全戦全勝。この町に突然現れて、ショップ主催の大会で軒並み優勝をかっさらっている。それまでは、俺がトップの座を突っ走っていたのに……アイツには手も足も出ない。しかし勝機はある。《大岩落》さえあれば。待っていろ、雨宮杏華!
* * *
情けないことに、十万円を工面するために、それっぽい理由を拵えて、親に頼んでみたのだけれど、そんな高額をポンと出してくれるはずはない。小学生の妹は当てにならないし、大学生の姉さんとは絶賛喧嘩中だ。
「高校受験が近いのに、カードゲームをしているなんてね」
という姉さんのボヤキに過剰に反応してしまった。
「このビッチが……」
という俺の返しの方が、圧倒的に馬鹿げているし、いま思うと泣きたくなるくらい恥ずかしいし、ちゃんと謝らないといけないのだけど、顔を合わせると言葉が出なくなる。

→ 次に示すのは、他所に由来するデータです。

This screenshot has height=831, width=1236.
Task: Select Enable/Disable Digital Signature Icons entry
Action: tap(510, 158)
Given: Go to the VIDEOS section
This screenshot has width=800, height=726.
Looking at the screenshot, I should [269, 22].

それはともかく、さて、十万円をどうするべきか。校則でバイトは許可されていない。自分で稼ぐことはできない。借りるしかない。
「Kにいる、おじいちゃん……」
苺農家を営む、母方のおじいちゃんは、俺のことをかわいがってくれている。だから、甘えに甘えて頼みこめば、もしかしたらポンと貸してくれるかもしれない。
しかし、だ。おじいちゃんの家まで行くには、交通費がかかる。そのためにお金を貸してほしいといえば、もしかしたら?……いや、俺ひとりで行かせるはずはない。

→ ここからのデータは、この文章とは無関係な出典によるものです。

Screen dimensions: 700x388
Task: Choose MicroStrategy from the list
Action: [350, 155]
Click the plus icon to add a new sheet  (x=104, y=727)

なにより祝日のない六月だ。日帰り旅行になるのは、間違いない。Kまで行く適当な理由がないどころか、日程的にも非現実的だ。
そのときだ。
「柏木……? 柏木がいるじゃないか!」
俺は、瞬く間に名案を思いつき、大喝采を上げた。
* * *
「頼む! この通りだ! 俺のカードとトレードしてくれ!」
部屋の雰囲気からして、裕福な家に住んでいるということが伝わってくる。柏木なら、高額のカードもたくさん持っているに違いない。そう決め込んで押しかけたら、《大岩落》を四枚持っているというのだから、しめたものだ。
手持ちのレアカードをすべて箱にしまって、リュックに詰めこんできた。カードをトレードするのなら、お金を使わなくて済む。しかも、身近にあのカードを揃えていそうなやつ――柏木がいる。

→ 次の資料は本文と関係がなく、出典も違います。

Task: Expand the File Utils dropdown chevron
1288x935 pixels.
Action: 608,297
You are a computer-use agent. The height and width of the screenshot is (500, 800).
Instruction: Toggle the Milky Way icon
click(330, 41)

しかし、どれも持っているから、どれもいらないと言われてしまった。
「このカード全部でいいから、交換してくれないか?」
「それは……申し訳ないよ。折角、苦労して集めたカードなんだからさ」
「いいんだ。ここのカードは全部、頑張ればいつでも手に入る。だけど《大岩落》だけは、そうはいかないんだ」
「地道にパックを買って、運良く当てればいいじゃんか。僕は、ショーケースで買ったわけじゃないよ」
なにを言ってるんだ?
パックを剥いたところで、レアカードが当たるかどうかなんて運次第だし、それならショーケースに並んでいるものを買った方が安上がりだ。ましてや、《大岩落》のような超レアカードを、パックを開封して集めるなんて、十万円で済むはずがない。
金持ちは一味違うな!
* * *
がっくりと肩を落として、川沿いの道をトボトボと歩いていると、誰かが夕陽を背負ってこっちにやってくる。
見覚えがある。宿敵、雨宮杏華だ。
「辛気くさい顔をして、どうしたのかしら?」
「うるさい、お前には関係ねえよ」
杏華は、クスクスとわざとらしく、悪意たっぷりの笑い声をだす。
「どう? 次の大会で負ける準備はできてるの?」
「あん? 六月二十六日を、お前の敗北記念日にしてやるよ」
俺たちは、お互いの眼を見ることもなかった。
相変わらず、ムカつくやつだ。こうなったら、手持ちのカードでどうにかするしかない。家に帰ったら、早速、新デッキを作る。そして、再来週の日曜日に吠え面をかかせてやる。
「それにしても……」
憎らしいのに、憎みきれないのが不思議だ。バチバチに闘っているときも、うきうきする気持ちが拭えない。もしかしたら俺は……いや、そんなことはないはずだ。
これはいわゆる、〈感傷〉というやつだろう。綺麗な夕陽が、そうさせているに違いない。俺にとって杏華は、親の敵より敵である存在だ。
絶対に、倒さないといけない相手……のはずなんだけどなあ。